Re: list_del corruption while iterating retry_list in cifs_reconnect still seen on 5.4-rc3

[Date Prev][Date Next][Thread Prev][Thread Next][Date Index][Thread Index]

 



On Fri, Oct 18, 2019 at 4:59 PM Pavel Shilovskiy <pshilov@xxxxxxxxxxxxx> wrote:
>
> Thanks for the good news that the patch is stable in your workload!
>
The attached patch I ran on top of 5.4-rc3 for over 5 hrs today on the
reboot test - before it would crash after a few minutes tops.

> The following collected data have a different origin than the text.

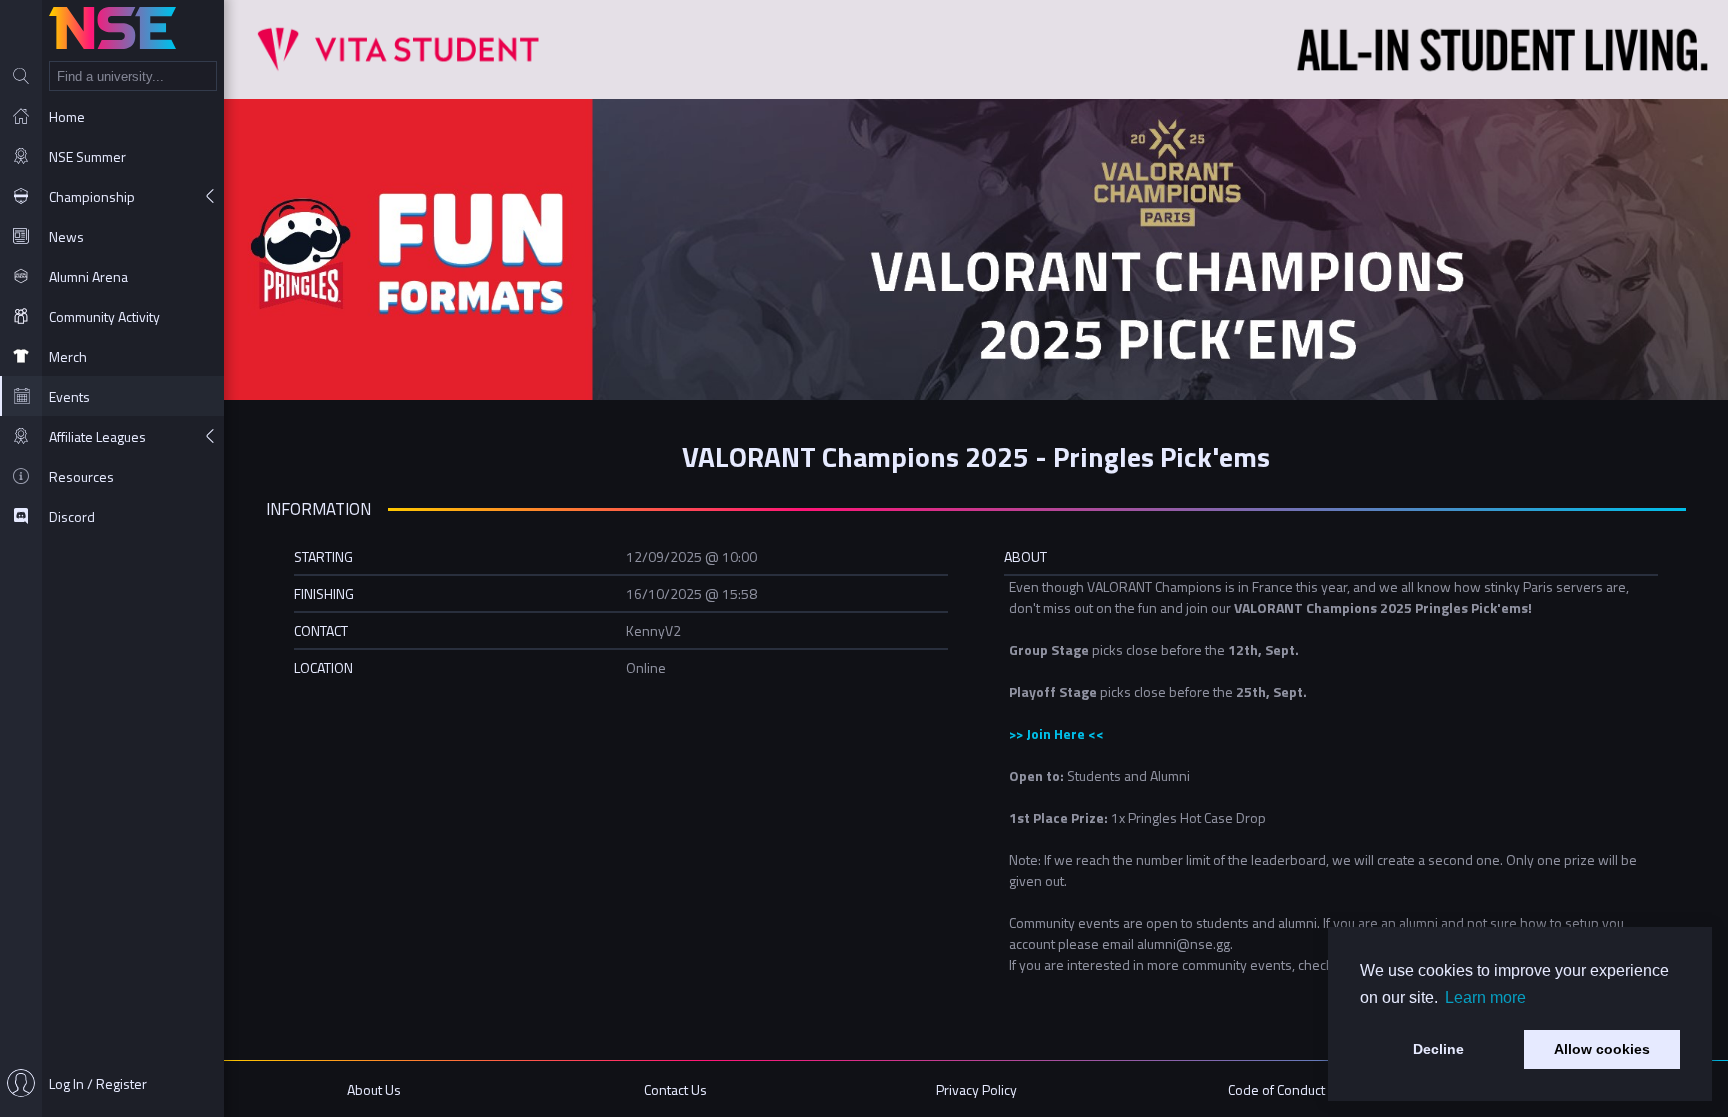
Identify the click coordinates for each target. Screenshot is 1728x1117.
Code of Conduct (1276, 1089)
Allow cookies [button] (1602, 1049)
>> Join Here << (1056, 733)
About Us (374, 1089)
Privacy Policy (976, 1089)
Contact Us (675, 1089)
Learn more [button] (1485, 997)
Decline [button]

> The extra flag may not be necessary and we may rely on a MID state but we would need to handle two states actually: MID_RETRY_NEEDED and MID_SHUTDOWN - see clean_demultiplex_info() which is doing the same things with mid as cifs_reconnect(). Please add ref counting to both functions since they both can race with system call threads.
>
> I also think that we need to create as smaller patch as possible to avoid hidden regressions. That's why I don't think we should change IF() to WARN_ON() in the same patch and keep  it separately without the stable tag.
>
IMO that 'if' statement is wrong, and should be removed unless it can
be defended.  Why are we _conditionally_ setting the state to
MID_RETRY_NEEDED in the same loop as we're putting mids on retry_list?
 What's the state machine supposed to be doing if it's ambiguous?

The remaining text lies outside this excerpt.